In this tutorial, we’ll build a fully automated reporting workflow using n8n, an AI agent, and Databox MCP. Every Monday at 9:00 AM, it will query your live metrics, calculate changes, and deliver a summary to Slack, plus a detailed report to email. No copying. No pasting. No spreadsheets.
Let’s build it.
What You’ll Need
Before starting, make sure you have:
Databox Setup
- A Databox account with one or more connected data source (Google Ads, GA4, HubSpot, etc.)
- Your Databox MCP credentials. (get them here)
n8n Setup
- Access to n8n (either via n8n Cloud or a version your team runs internally)
- Basic familiarity with n8n’s visual workflow builder
Additional Accounts
- An OpenAI API key (used to generate the AI summary)
- A Slack workspace with a channel for reports
- A Gmail account (or another email provider) to send the detailed report
The Workflow Architecture
This automation runs through seven simple steps. Each one plays a specific role in turning raw data into a finished report:
- Schedule Trigger — Automatically starts the workflow every Monday at 9:00 AM.
- AI Agent — Coordinates the entire process, pulling metrics and writing the performance summary.
- OpenAI Chat Model — Powers the AI’s reasoning so it can analyze changes and explain what happened.
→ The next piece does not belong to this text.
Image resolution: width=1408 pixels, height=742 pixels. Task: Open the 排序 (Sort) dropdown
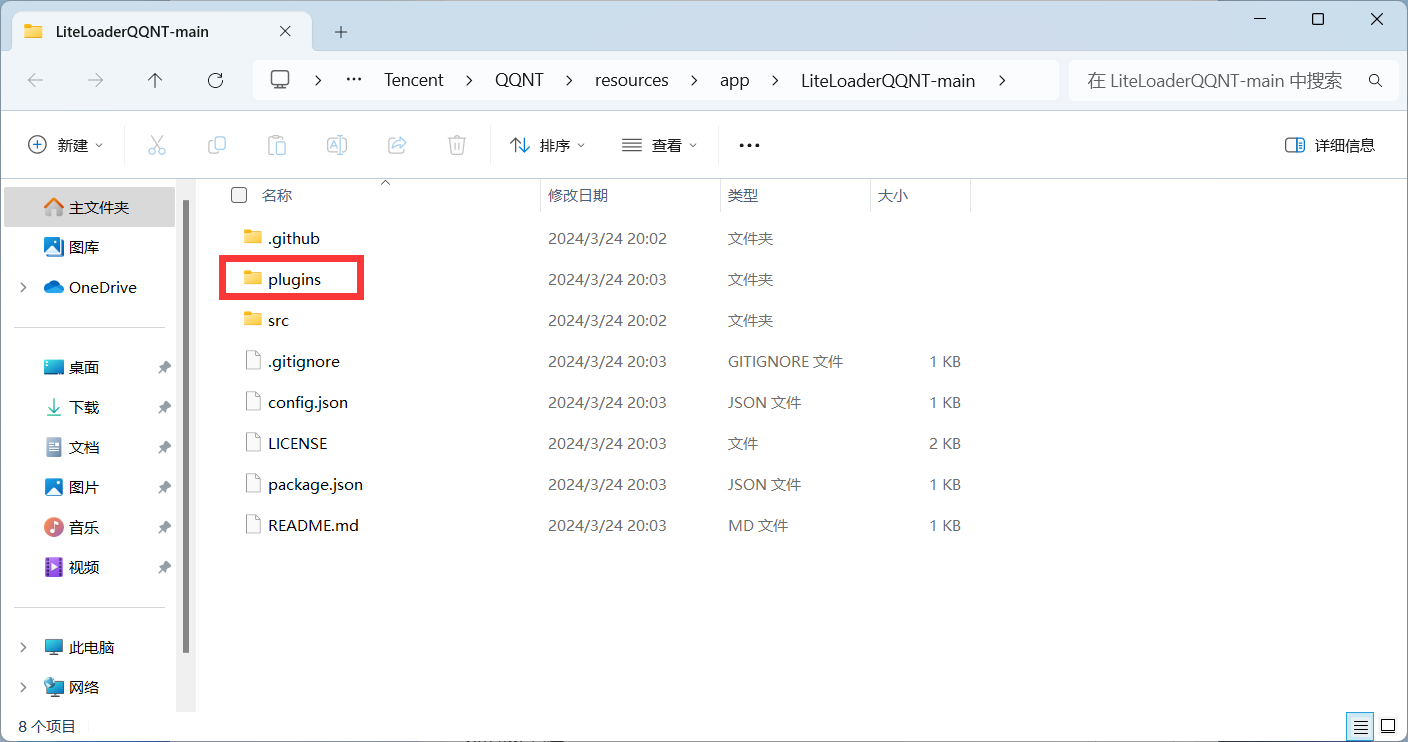[547, 144]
- Databox MCP Tool — Securely connects to your Databox account and pulls live data from your data sources.
- Parse AI Output (Code Node) — Formats the AI’s response into two versions: A short Slack summary and a detailed email report
- Slack Node — Sends a quick performance snapshot to your team’s Slack channel.
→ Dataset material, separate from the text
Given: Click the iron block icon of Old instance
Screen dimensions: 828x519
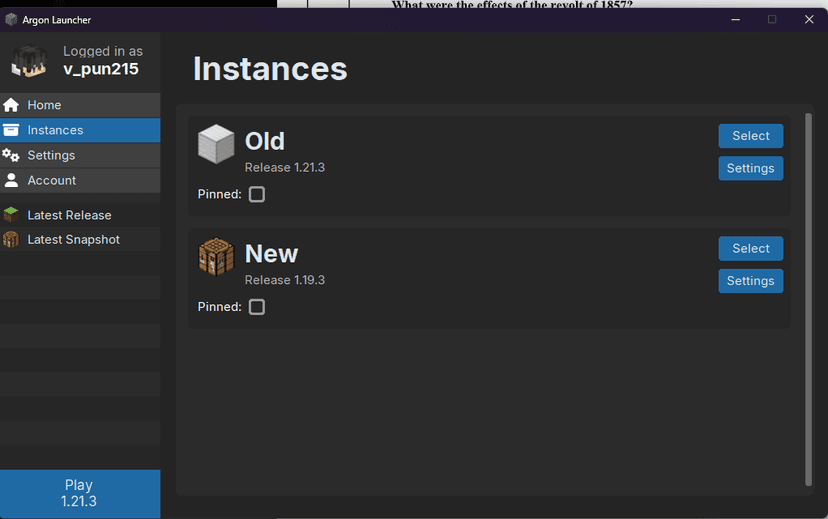Looking at the screenshot, I should click(x=215, y=145).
- Gmail Node — Delivers a detailed HTML report to your inbox (or stakeholders).

Step-by-Step Setup
If you prefer to skip the manual setup, copy the JSON template at the bottom of this article and paste it directly into your n8n canvas. Here’s what you’ll need to adjust in each node.
1. Schedule Trigger
What it does: Starts the workflow on a schedule.
What to change: By default, it runs every Monday at 9:00 AM using a Cron Expression (0 9 * * 1). You can adjust this to daily or monthly directly in the node’s settings.
2. The AI Tools (OpenAI & Databox MCP)
What they do: The OpenAI node provides the LLM (e.g., GPT-4o), while the Databox MCP node allows the AI to query your actual business data.
What to change:
- In the AI Chat Model node, select your preferred model (e.g.,
claude-opus-4.6) and connect your API. - In the Databox MCP node, connect your Databox MCP OAuth credentials
3. Parse AI Output (Code Node)
What it does: The AI returns both a Slack message and an HTML email separated by ---SEPARATOR---. This JavaScript code splits that output and extracts a dynamic email subject line from the HTML title.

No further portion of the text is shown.